» **Request**: Retype the items from the line containing "The width and" through the line containing "pos(277,25)", including both of those lines, and reproduce them precisely as they appear.

» **Stored data**:
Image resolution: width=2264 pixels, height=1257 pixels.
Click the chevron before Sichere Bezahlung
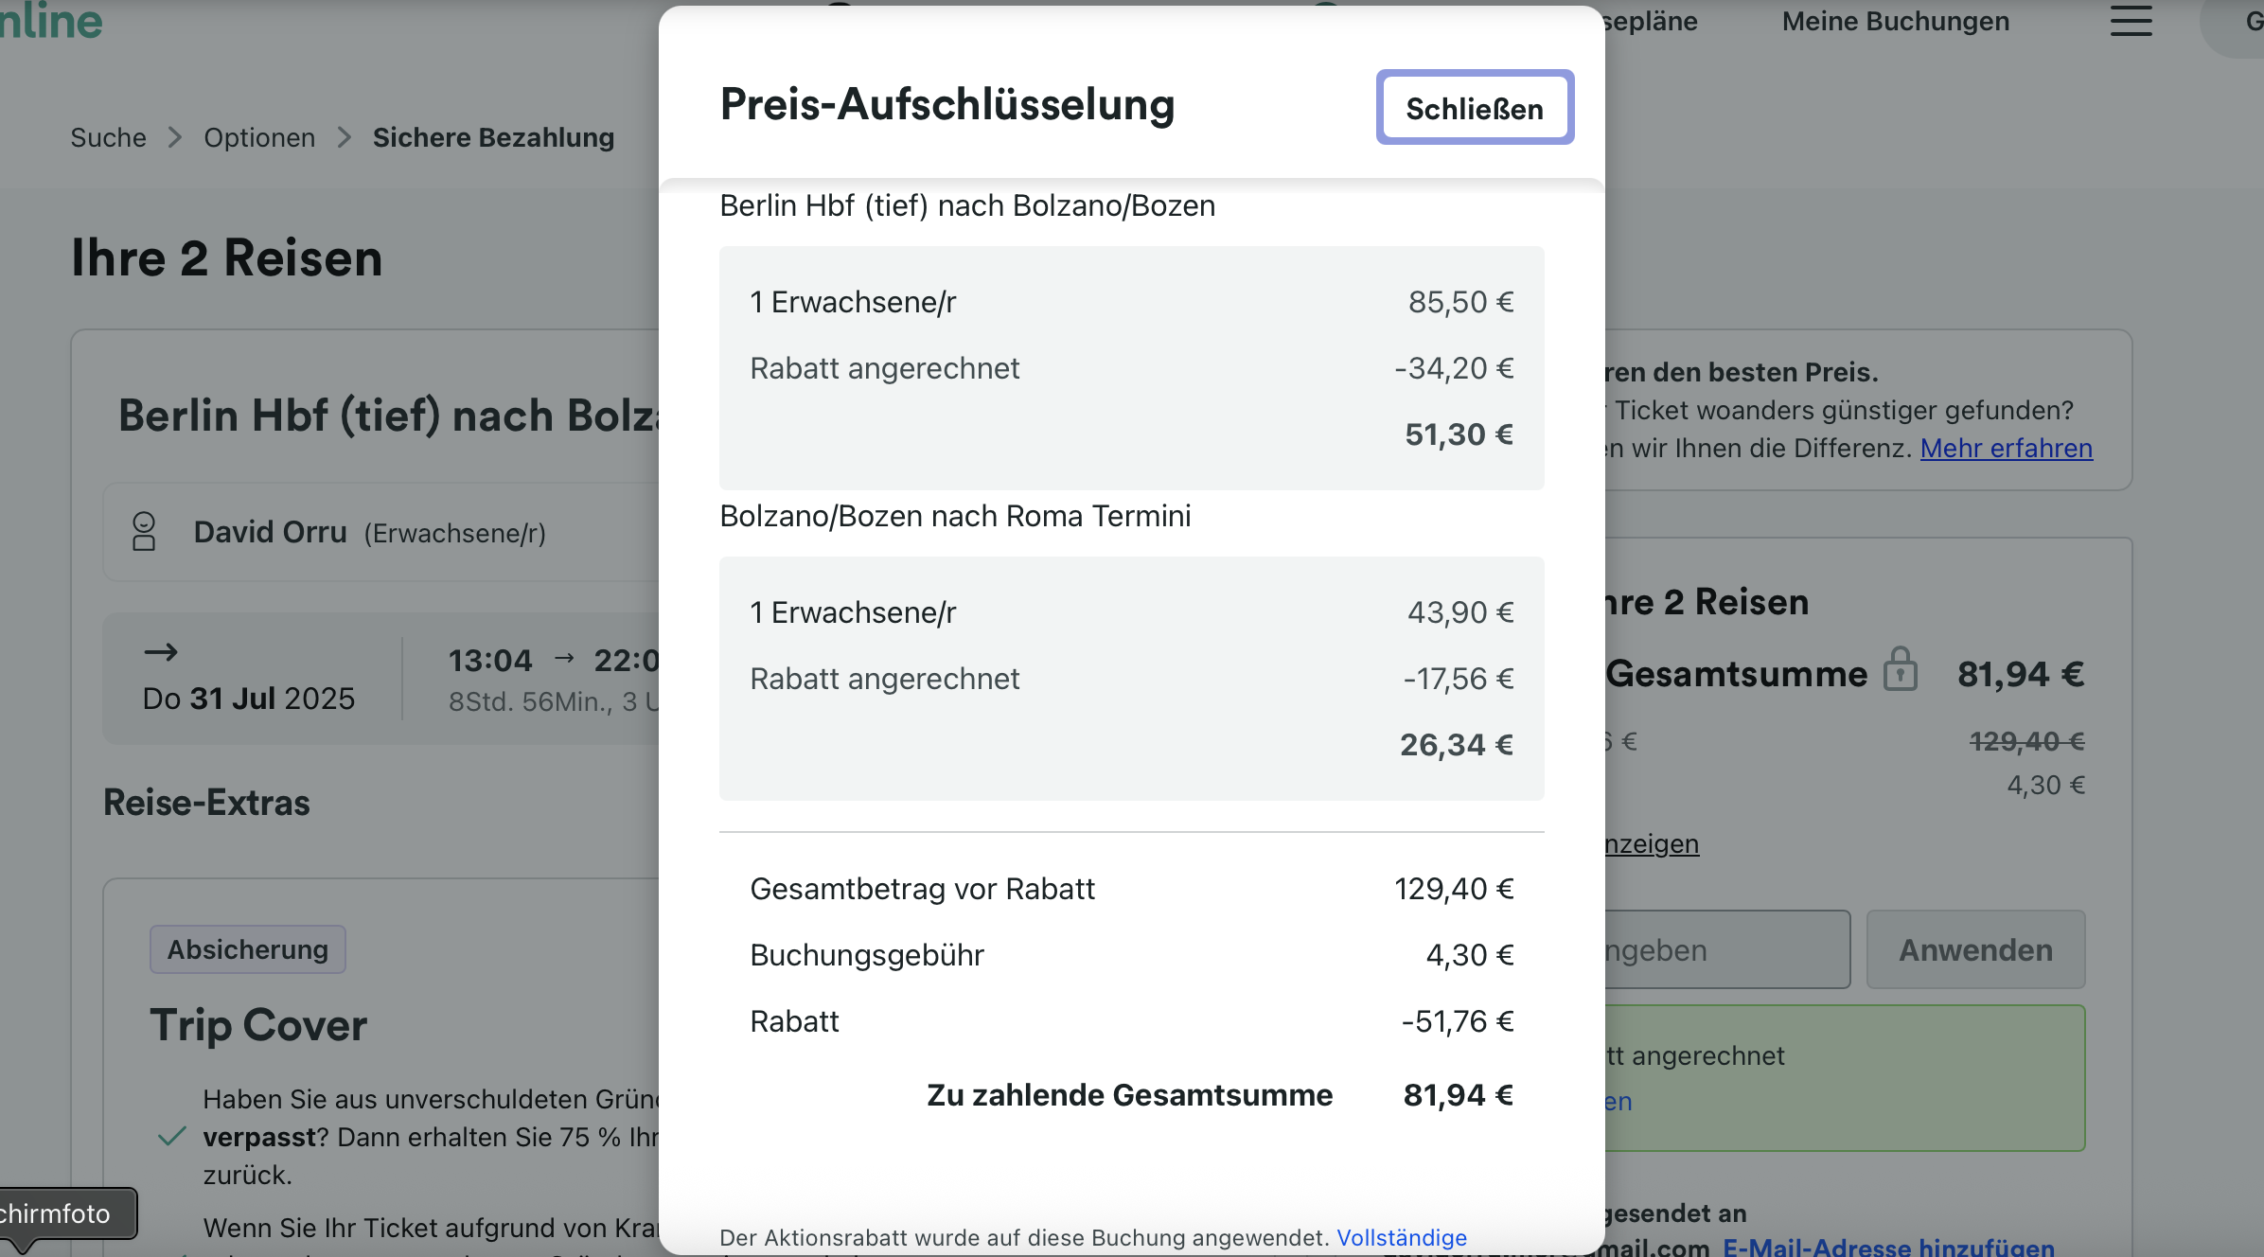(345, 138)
* * *
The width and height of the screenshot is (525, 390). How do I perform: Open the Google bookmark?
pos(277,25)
==
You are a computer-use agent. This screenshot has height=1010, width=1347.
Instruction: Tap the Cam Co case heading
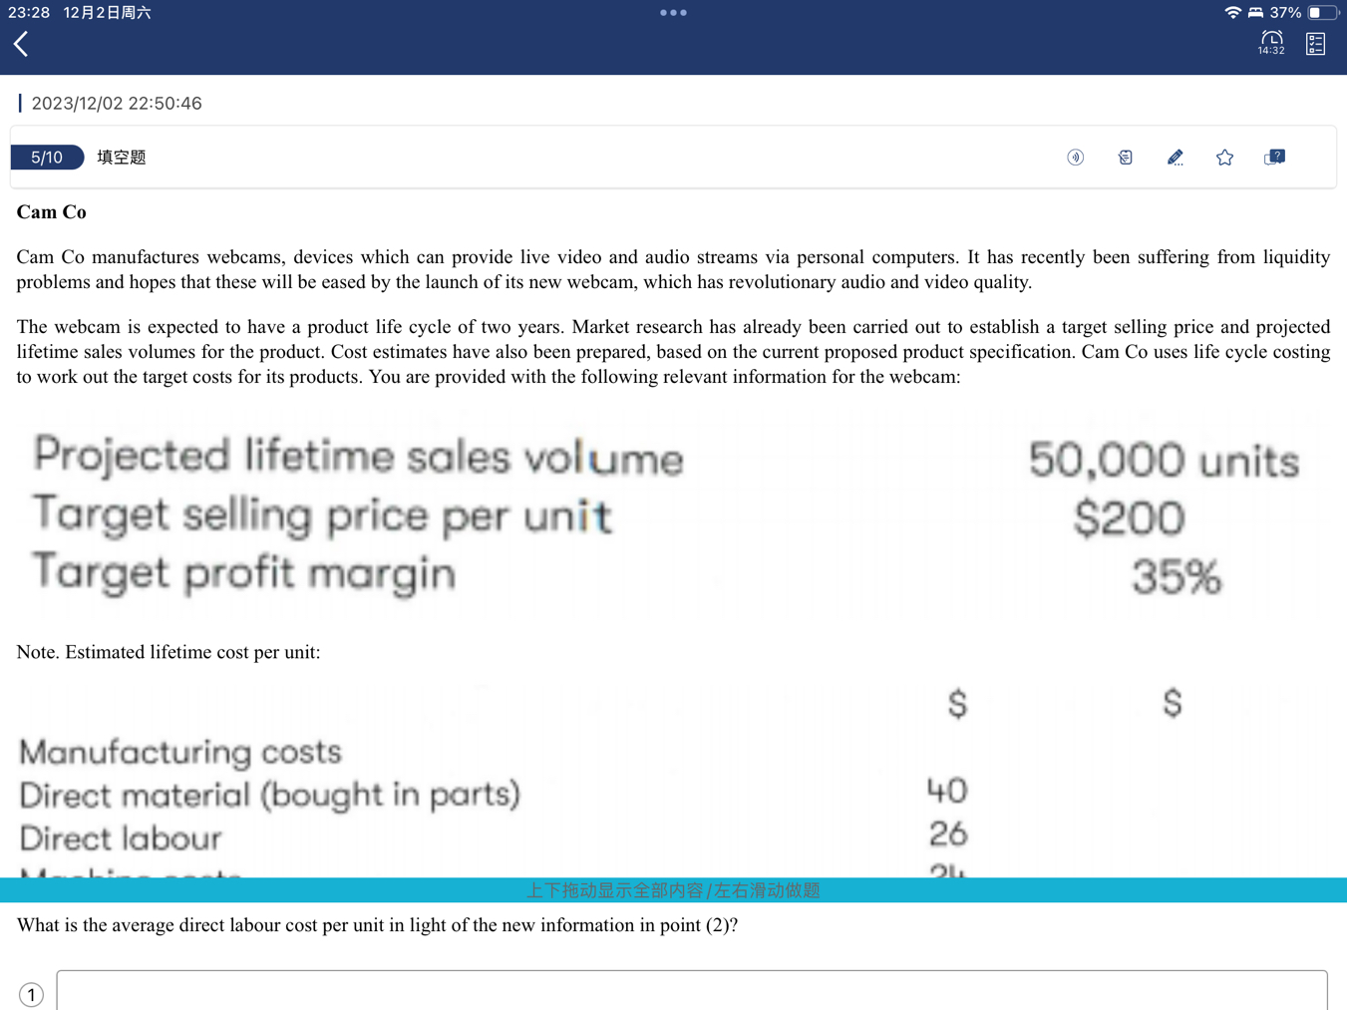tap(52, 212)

» **Finished exercise**:
The width and height of the screenshot is (525, 390). How do I perform: Open the Google bookmark?
pos(277,25)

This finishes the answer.